The Broad-billed Sapayoa (or simply Sapayoa), Sapayoa aenigma, is a suboscine passerine found in lowland rainforests in Panama and northwest South America. As the epithet aenigma ("the enigma") implies, its relationships have long been elusive. It is easy to overlook, but appears to be common in a wide range and is not considered threatened by the IUCN.
The Sapayoa is a small, olive-colored bird, somewhat paler below and with a yellowish throat. Its habitus resembles a bigger, longer-tailed, broader-billed female manakin. It is rare to uncommon in the forest understory, favoring ravines and small streams. It is usually seen in pairs or mixed-species flocks. It spends long periods perching, then sallies up to pick fruit or catch insects, on foliage or in mid air, with its flat, wide bill in a way reminiscent of flatbills. Other aspects of its biology as late as 2003 were still unknown.
It has always been considered a monotypic genus Sapayoa and historically regarded as a New World suboscine; in particular, it was assigned to the manakin family (Pipridae). However, the species was listed as incertae sedis (position uncertain) in the Sibley-Ahlquist taxonomy, because
"preliminary DNA-DNA hybridization comparisons [...] indicate that this species is either a relative of the Old World Eurylaimidae or a sister group of all other Tyrannida, as suggested by earlier biochemical studies [...] In any event, it is not a close relative of manakins or any other recent tyrannoid."
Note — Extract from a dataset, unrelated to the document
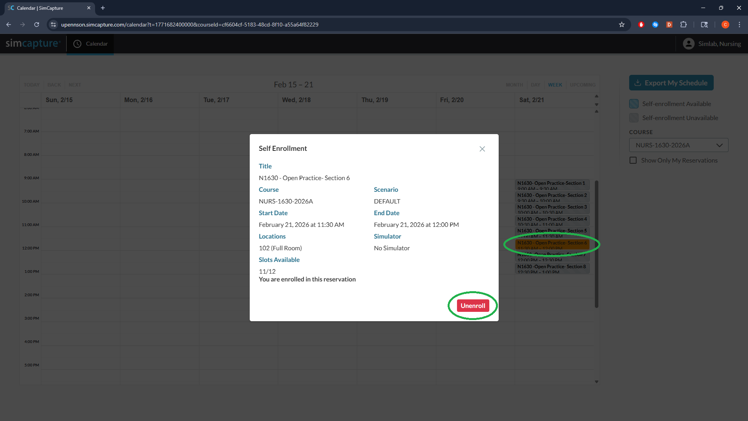Click the simcapture logo

(33, 43)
More recent research suggests that it is not a New World suboscine at all, but an Old World suboscine. In 2004, it was shown that the Sapoyoa is an outlier to the New World suboscines. In an earleri analysis based on nDNA myoglobin intron 2 and GAPDH intron 11 sequence data, the authors found the Sapayoa
"as a deep branch in the group of broadbills and pittas of the Old World tropics."
Accordingly, the Sapayoa would be the last surviving New World species of a lineage that evolved in Australia-New Guinea when Gondwana was in the process of splitting apart. The Sapayoa's ancestors are hypothesized to have reached South America via the Western Antarctica Peninsula.
Nowadays, the Sapoyoa is sometimes placed in the family Eurylaimidae with the broadbills. Others tentatively place the Sapayoa in the asity family Philepittidae otherwise found only in Madagascar and sometimes included in the broadbill family.
However, the divergence between the broadbills and the Sapayoa found in the 2003 study is only slightly less deep than that between the Sapayoa and the pittas. It is even possible though unlikely that the present species is actually closer to the pittas than to the broadbills. Consequently, it is suggested to place the Sapayoa in its own monotypic family Sapayoidae, as is done here.